I went to bed last night hot under the collar and sweaty under the scarf (it was a cold day) about comments and theological discussion over the phrase ‘the wrath of God was satisfied’ from the song ‘In Christ alone’.
I am not a theologian, primarily a pianist who has led worship in some form or another for over 20 years. Worship leaders are well accustomed to frequently more snarky than complimentary comments winging in their direction. Here are just a few of the downers from the years, direct and indirect:
· a song was played too high, too low, too slow, too fast (surprisingly often by people who have no little or no musical ability)
· parts of songs were repeated too many times or not enough, there were too many songs in one go, too much of a hymn/prayer sandwich
· there are too many modern songs not enough hymns, hymns are too archaic in their language and no-one understands them these days
· the wrong tune was used (not the one I like)
· how a different song would have been ‘more annointed’

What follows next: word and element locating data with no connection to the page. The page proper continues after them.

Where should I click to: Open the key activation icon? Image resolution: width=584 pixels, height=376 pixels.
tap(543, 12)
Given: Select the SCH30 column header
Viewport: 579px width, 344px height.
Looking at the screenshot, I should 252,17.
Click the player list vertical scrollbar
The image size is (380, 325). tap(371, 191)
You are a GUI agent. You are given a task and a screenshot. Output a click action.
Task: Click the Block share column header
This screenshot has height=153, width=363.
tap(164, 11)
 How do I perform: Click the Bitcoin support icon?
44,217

· you are introducing new songs too fast
· we sing this song too much, we don’t sing this one enough
I could go on.
Equally too I have dished out some of the above criticisms when I have been in a congregation and often played them out either in my mind or around the family dinner table. (We have laughed until our sides ached and cried over the years. People in churches you probably have no idea how much ammunition you have provided us with over the years and we have been eternally grateful for your unwitting co-operation!)

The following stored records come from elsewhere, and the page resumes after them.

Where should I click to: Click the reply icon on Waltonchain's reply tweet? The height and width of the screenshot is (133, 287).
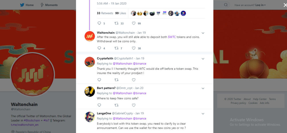point(99,48)
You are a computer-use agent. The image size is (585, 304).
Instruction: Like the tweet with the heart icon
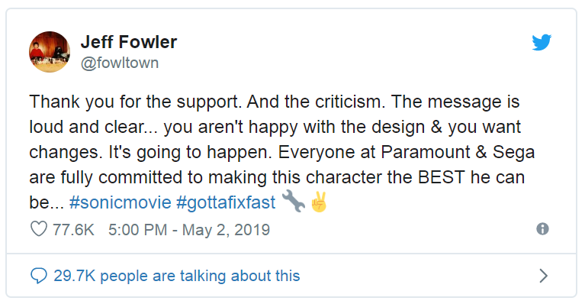pyautogui.click(x=38, y=229)
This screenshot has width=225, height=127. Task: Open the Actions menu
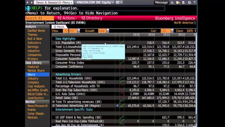pyautogui.click(x=68, y=18)
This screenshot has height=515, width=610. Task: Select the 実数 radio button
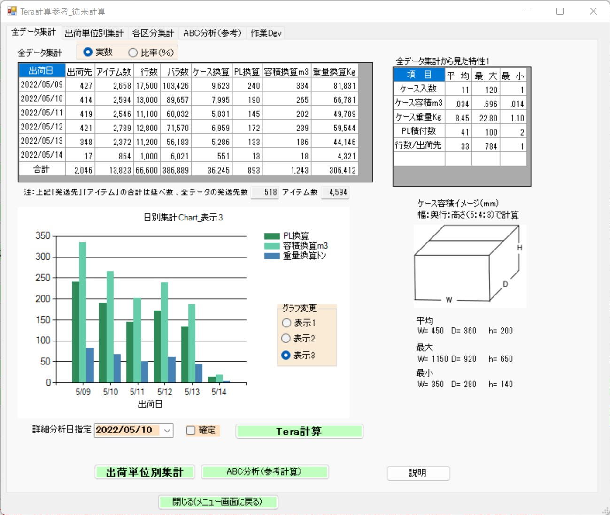coord(88,52)
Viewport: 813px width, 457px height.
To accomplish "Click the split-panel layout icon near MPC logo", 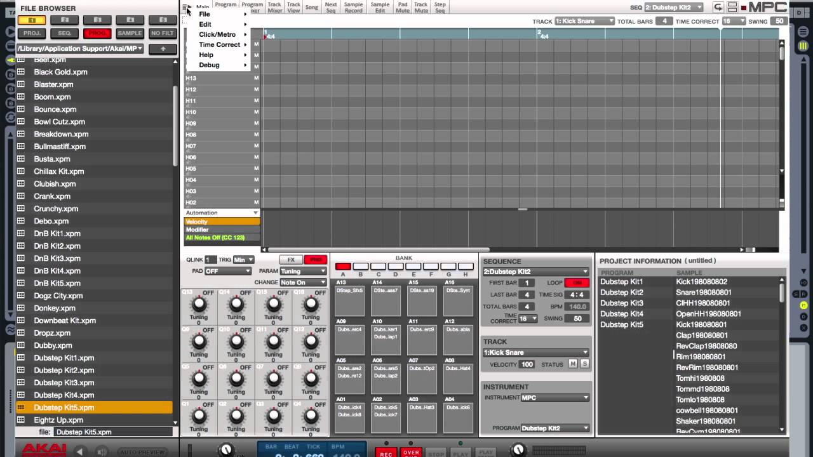I will pyautogui.click(x=732, y=8).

Sometimes negative critique will arise when it’s been a case of enduring a poor instrumentalist hashing their way through something never ending. Fair do’s on that one.
If I’ve gone to church in a bullish or depressed mood and the music hasn’t done its job of lifting me out of the pit as I feel it should, it is as though the music or God really owes me something on this. Actually He doesn’t. Much in the same way, I am not obliged to play at a certain speed, nor do I think the words of a song are absolutely all there just to be pleasing to someone.
I was delighted to see that ‘In Christ alone’ was included in the Archbishop of Canterbury’s enthronement service. As for ‘the wrath of God was satisfied’ discussions I really can't get my head round what the storm in some sections of the Anglican tea-cup is about. The fact that God’s anger over all the sinful things I have ever done and will ever do was dealt with once and for all on the cross is enough for me. These words alone far outweigh any lengthy discussion on that short phrase 'For I am His and He is mine, bought with the precious blood of Christ'.
I simply cannot craft an argument here that will stand up to knowledgeable theological types and I’m not even going to attempt to. I may be biased, short-sighted, too simple for some folks, but I do have a photograph of the three bridesmaids at my son’s wedding (not to be shared here as they are adults and I do not have their permission). They all have their eyes closed, hands aloft in worship and faces slanted upwards whilst singing these words from the song ‘No power of hell, no scheme of man, can ever pluck me from His hand’.
It's not necessarily logical but it is a perfect image of what I know.